In the game of basketball, there is no more efficient, high-percentage shot than one down low. And Thursday night, the Michigan State Spartans precisely proved that point.

Shooting 52 percent from the field and pounding the ball inside to senior forward Lykendra Johnson, the Spartans made their home in the post, as the Spartans’ forwards combined for 31 points.

“Well, I think we challenged Lykendra a bit there,” Michigan State head coach Suzy Merchant said. “I think she’s such a team player that she’d rather be a complimentary player than a go-to player at times, so we sort of challenged her to be more aggressive out of the gates, and I thought she was obviously a post presence for us.”

Johnson set the tone for entire game, as the forward went 8-for-11 from the field en route to scoring 16 points while racking up seven rebounds. The Badgers didn’t seem to have an answer for Johnson all night as she muscled and bumped her way into solid position on the low blocks before the entry pass even reached her.

Johnson also showed surprising range for her position. At one point when the Badgers finally began to double her, she stepped off of a pick and roll only to square up and nail an 18-foot jumper with a smooth stroke rare for her position.

“I thought she was really sharp tonight,” Merchant said. “I felt like out of the gate she was really focused on the offensive end. She’s always going to give you everything she’s had defensively. … I was really proud of her tonight, and that’s what we need from our seniors.”

While Johnson had some solid post moves, perhaps the play of the Michigan State guards was more impressive. Besides their outstanding defensive effort to hold the best three-point shooting team in the conference to a 2-for-10 performance from beyond the arc, the Spartans’ guards tallied up an impressive 13 assists.

Many of the assists for the guards came on impressive dump down passes to the MSU posts off dribble penetration. The Badgers struggled all night to contain the Spartans’ guards from getting into the lane, only to pay in the form of a cross-court bounce pass to a cutting Spartan for an easy layup.

“They were smart,” Wisconsin head coach Bobbie Kelsey said. “We didn’t make that extra pass, and they did. We can learn from that, but some of that is instinct to know to do that, and we haven’t quite learned that lesson yet.
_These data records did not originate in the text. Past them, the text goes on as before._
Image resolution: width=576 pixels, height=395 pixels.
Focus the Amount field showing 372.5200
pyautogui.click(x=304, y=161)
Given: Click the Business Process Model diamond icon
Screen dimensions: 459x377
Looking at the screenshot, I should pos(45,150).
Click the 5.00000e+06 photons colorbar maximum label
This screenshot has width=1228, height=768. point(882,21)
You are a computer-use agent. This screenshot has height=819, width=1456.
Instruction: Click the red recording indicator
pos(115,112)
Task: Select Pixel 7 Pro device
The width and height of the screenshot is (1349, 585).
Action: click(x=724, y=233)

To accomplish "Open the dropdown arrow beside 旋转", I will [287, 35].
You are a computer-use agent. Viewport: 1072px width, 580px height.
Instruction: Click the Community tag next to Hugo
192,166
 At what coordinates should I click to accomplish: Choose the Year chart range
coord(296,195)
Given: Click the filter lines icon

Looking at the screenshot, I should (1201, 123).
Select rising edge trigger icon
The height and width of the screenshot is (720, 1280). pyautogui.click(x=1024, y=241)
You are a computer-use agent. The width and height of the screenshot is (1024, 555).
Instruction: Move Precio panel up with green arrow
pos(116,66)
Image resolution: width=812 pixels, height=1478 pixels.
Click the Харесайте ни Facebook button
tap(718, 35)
They have some nice ball-handlers who can create their own shot, and they have bigs who can shoot.”

The Spartans ran plenty of ball screens against the Badgers. Taking advantage of an overall size and strength advantage, the Badgers struggled to adjust. If the Badgers switched on a screen, they soon found a guard mismatched with a Spartans post player.

However, when the Badgers tried to shadow the screen, the Spartans’ forwards would kick it out for an open three. Coming into play once again was the Spartans’ size and athleticism, as all five Spartan players on the floor could guard any one of the Badgers.